Phosphate does not interfere with the metal recognition process. Imidazole can and it is added in low concentration to reduce binding of undesired proteins.

I am not sure if the size difference of 1kD for the His-tag is visible during SDS-Page. Alternatively you can do a Western blot using His antibodies. Now, with how many volumes of wash buffer (with 20mM imidazole) did you wash the His trap column? The cleaved protein (without His tag) will bind non-specifically to the resin and you need to wash with 20mM imidazole buffer. If this step is too short you will see cleaved protein in the elution step (with 250mM imidazole). Do you have a Nanodrop machine in the lab? I would check the A280nm (total protein) until you have a very low absorption during the 20mM imidazole wash step (just blank against 20mM imidazole buffer). When the A280nm is down, elute with 250mM imidazole buffer. Analyze via SDS-Page/Western blot.

The concentration of imidazole in the column equilibration buffer, the sample and the wash buffer is critical and may depend on the protein. Too litte imidazole, and the de-tagged protein may bind non specifically to the resin, resulting in poor yield; too much, and the non-detagged protein will elute together with the processed protein. From what you report, it sounds like the de-tagged protein bound to the resin, owing to the absence of imidazole in the PBS buffer used for loading, and that it was then eluted with the wash buffer containing 20 mM imidazole. What came out with 250 mM imidazole is probably unprocessed protein.

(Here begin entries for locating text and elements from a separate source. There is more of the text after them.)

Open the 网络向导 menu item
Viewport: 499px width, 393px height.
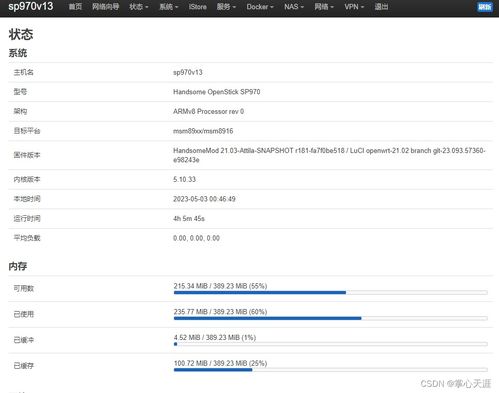106,7
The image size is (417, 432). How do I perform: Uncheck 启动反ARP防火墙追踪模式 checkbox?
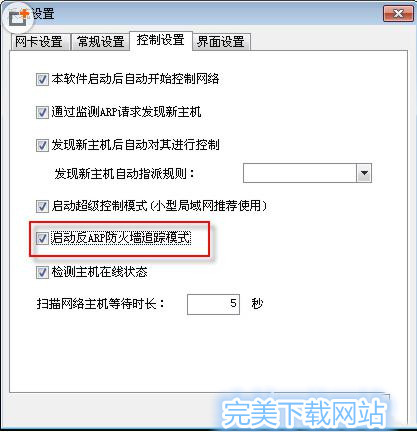pos(42,238)
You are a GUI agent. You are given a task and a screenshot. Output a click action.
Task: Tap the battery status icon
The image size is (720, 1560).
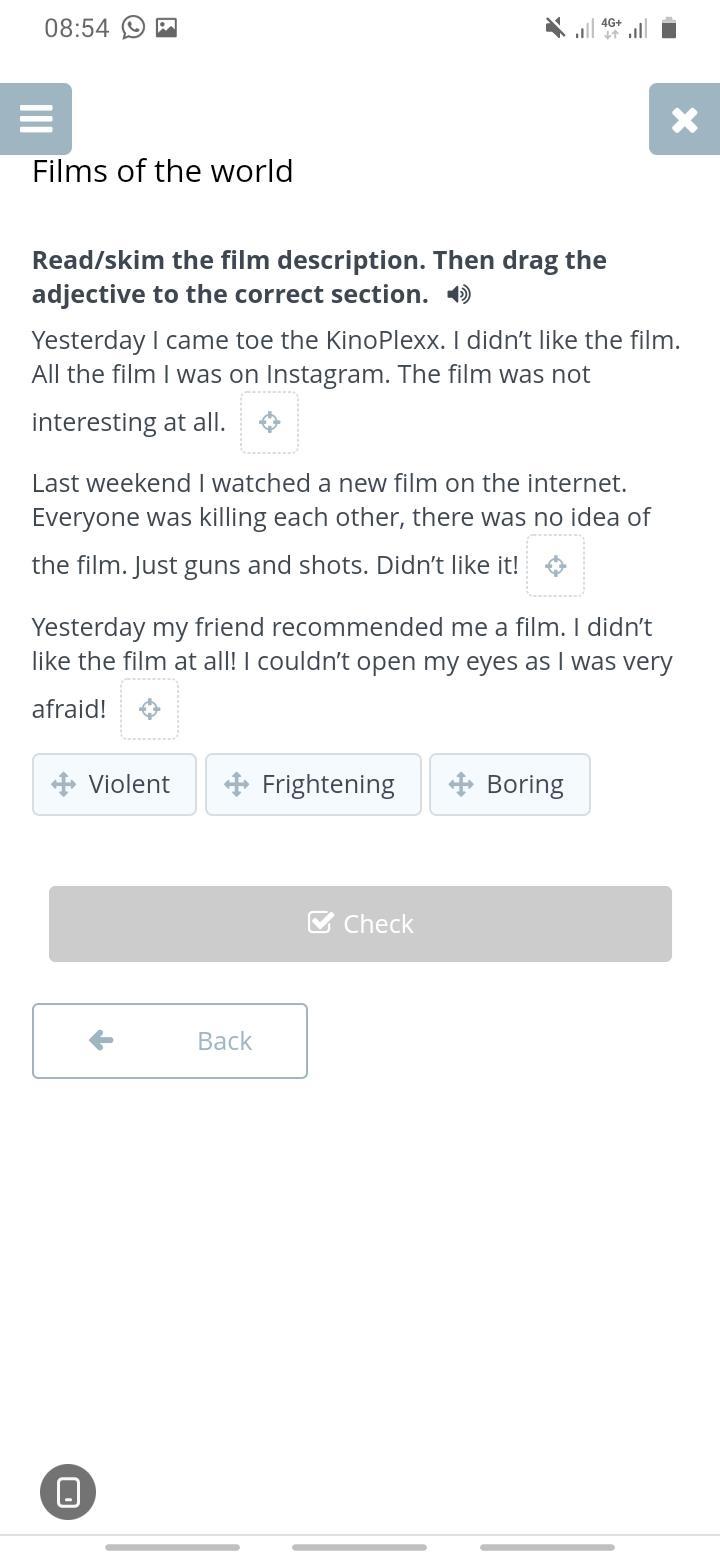click(669, 28)
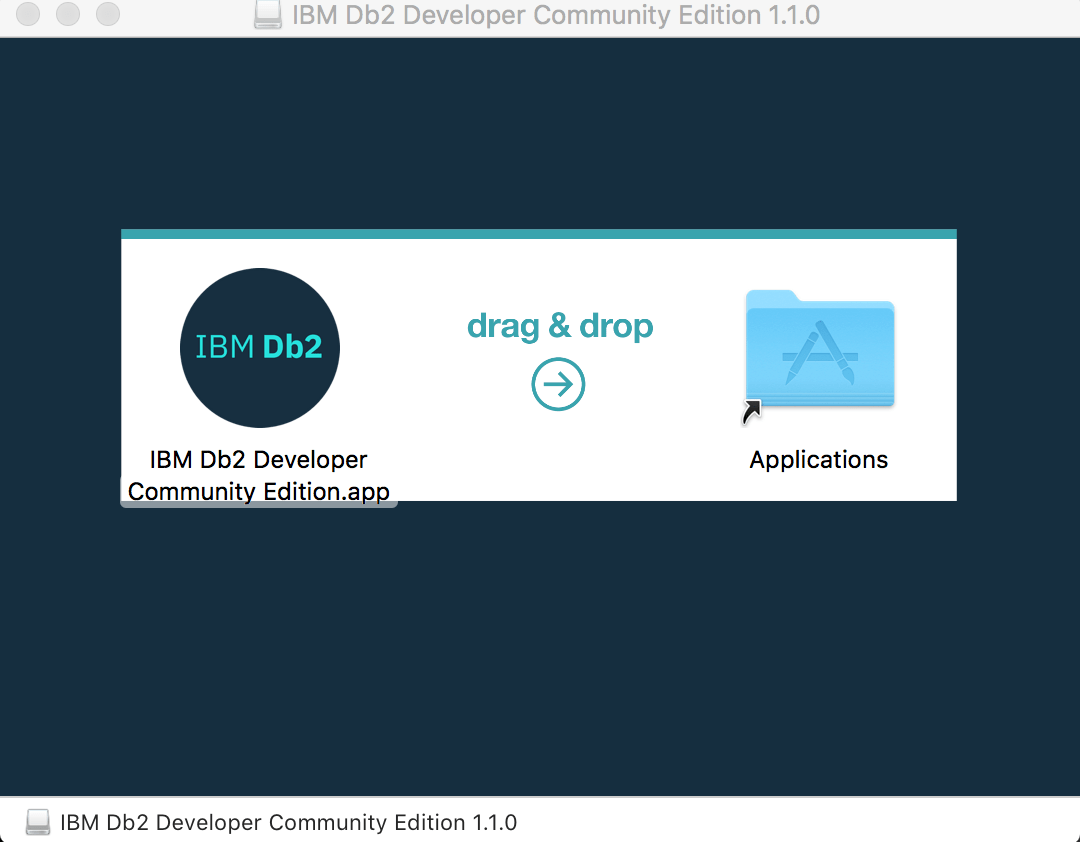This screenshot has height=842, width=1080.
Task: Click the Applications folder label text
Action: 818,459
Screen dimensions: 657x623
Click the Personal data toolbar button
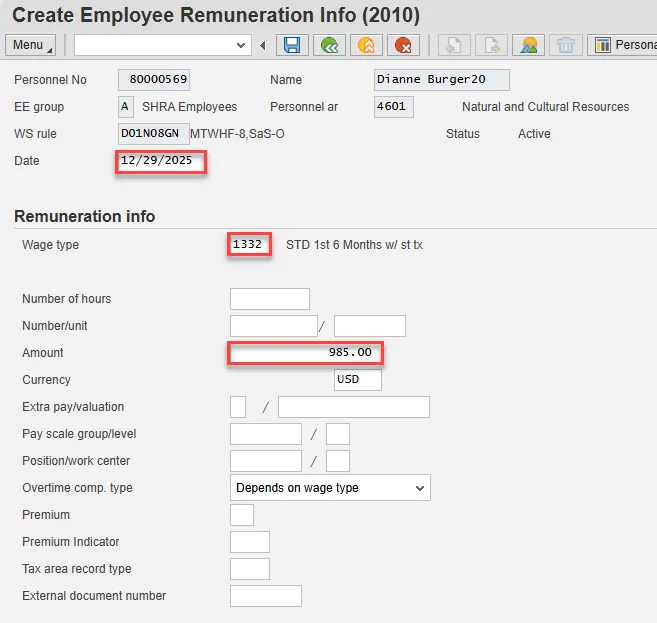(624, 45)
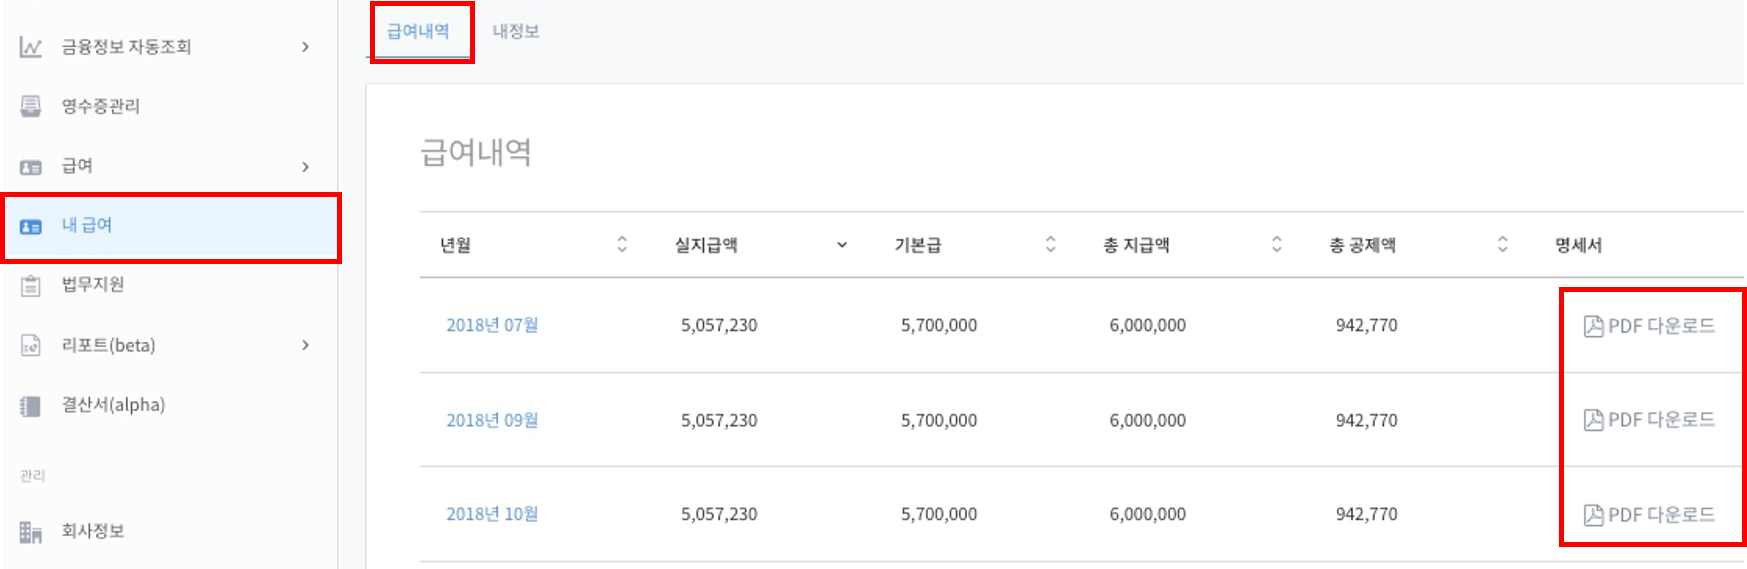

If your protein is ≤ 50-60 kDa, you should be able to separate the processed polypeptide from the original tagged protein on SDS-PAGE, even if they differ only by 1 kDa. I would load the unprocessed protein next to the processing mixture and to the separate fraction from the Talon column, taking care of not loading too much sample in order to get good resolution. This way, you should be able to tell what are the species you are dealing with and how they bind to your Talon column.